* ACTION ITEM:
Reproduce the following passage about the Weiner film in full, word for word.

Could it have gone away? No, probably (or definitely) not, and the question of should or shouldn't he have dropped out of the race comes to mind. But the coverage of it all in this film is uncanny. At times you'll wonder how they got a camera in such a place, or how, up until the moment the filmmakers are told to get out of a room, they stay there until told to leave (or on the flip-side the very funny moment when in a car the director happens to ask a particular touchy question and Weiner can't help but go off on the guy, like "Is THIS what you mean by 'fly on the wall?') A lot of the humor that does come up is in that pitch-black, uncomfortable way that goes far beyond anything you'd ever see on Louie or Curb Your Enthusiasm. And the cringing isn't always funny - sometimes it comes down to the look two people have with nothing being said out loud and everything being said in the eyes.

* COLLECTED MATERIAL:
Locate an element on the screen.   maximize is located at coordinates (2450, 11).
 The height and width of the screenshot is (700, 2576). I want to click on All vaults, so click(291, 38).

* SOLUTION TO THIS PROBLEM:
Could it have gone away? No, probably (or definitely) not, and the question of should or shouldn't he have dropped out of the race comes to mind. But the coverage of it all in this film is uncanny. At times you'll wonder how they got a camera in such a place, or how, up until the moment the filmmakers are told to get out of a room, they stay there until told to leave (or on the flip-side the very funny moment when in a car the director happens to ask a particular touchy question and Weiner can't help but go off on the guy, like "Is THIS what you mean by 'fly on the wall?') A lot of the humor that does come up is in that pitch-black, uncomfortable way that goes far beyond anything you'd ever see on Louie or Curb Your Enthusiasm. And the cringing isn't always funny - sometimes it comes down to the look two people have with nothing being said out loud and everything being said in the eyes.